* _DIRECTIONS FOR THIS TASK_:
Print only the lines from the one with "Task: Open the Books & Media menu" through the end of the data, exactly, and please omit pictures.

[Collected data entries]

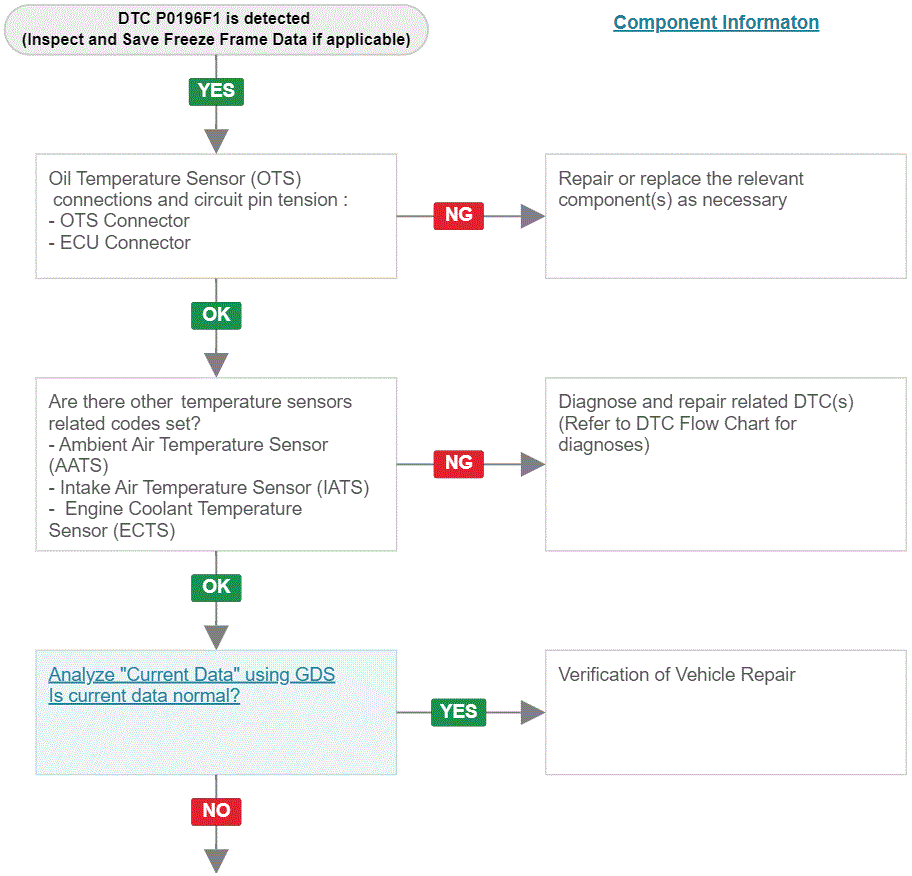Click the gray arrowhead pointing to Repair or replace box
This screenshot has height=876, width=912.
click(532, 216)
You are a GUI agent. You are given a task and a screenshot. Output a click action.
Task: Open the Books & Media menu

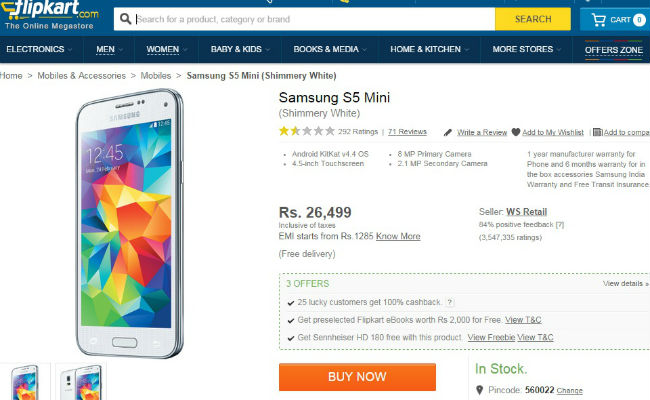(x=329, y=49)
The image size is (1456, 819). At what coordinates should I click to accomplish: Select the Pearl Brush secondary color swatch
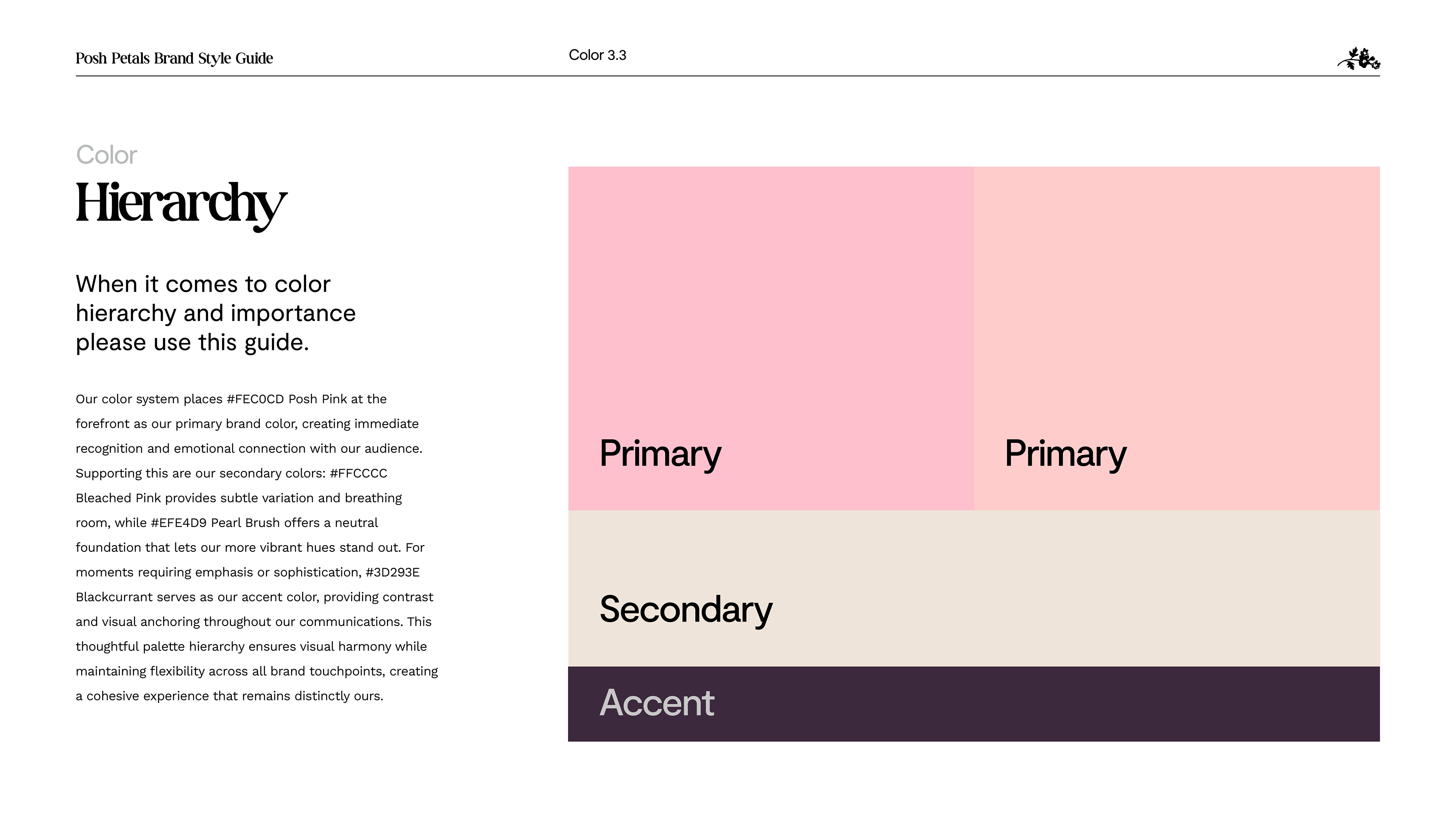(974, 588)
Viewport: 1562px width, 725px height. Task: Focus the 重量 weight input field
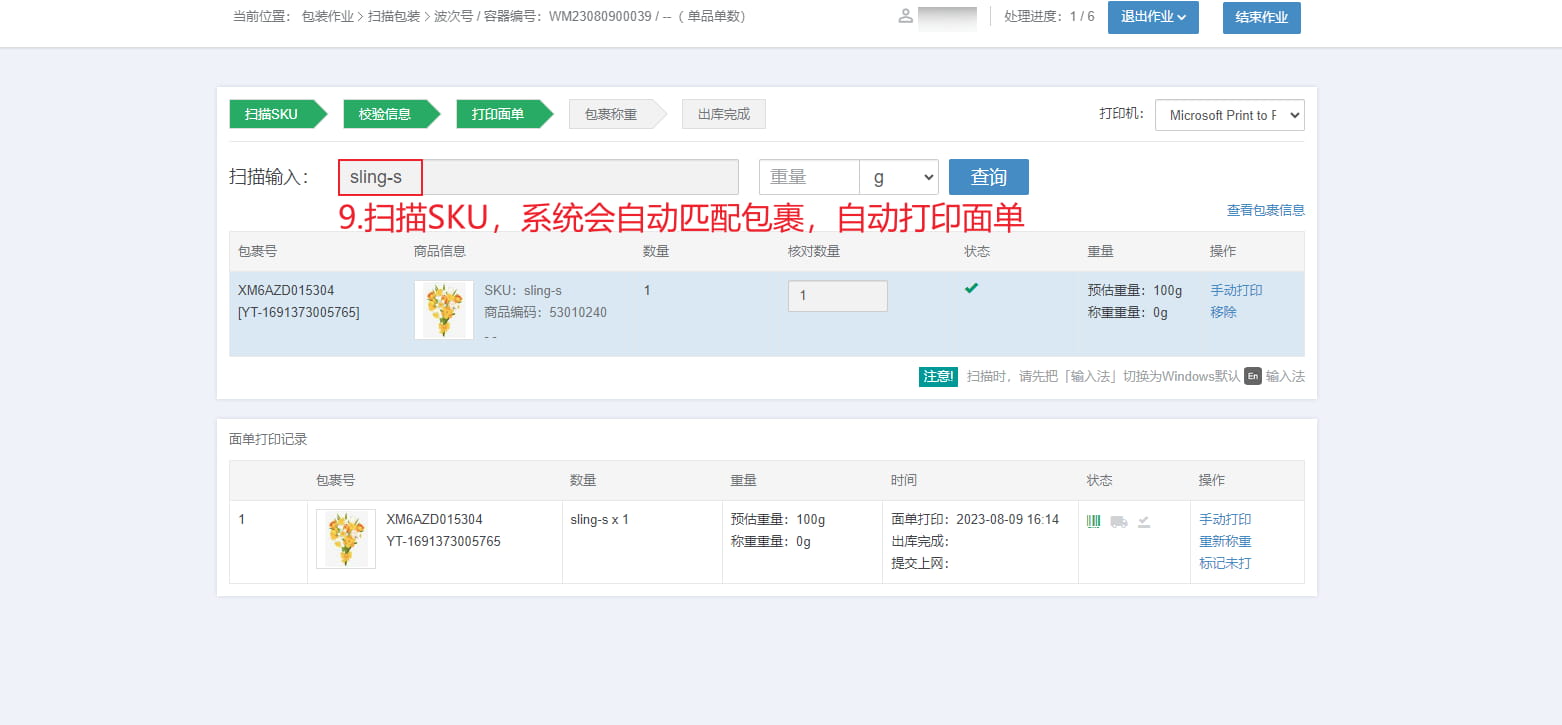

* _ANSWER SPACE_:
Task: Open the Books & Media menu

(x=329, y=49)
The image size is (1456, 819). At what coordinates should I click to accomplish: Select the Pearl Brush secondary color swatch
(974, 588)
Viewport: 1562px width, 725px height. Task: Focus the 重量 weight input field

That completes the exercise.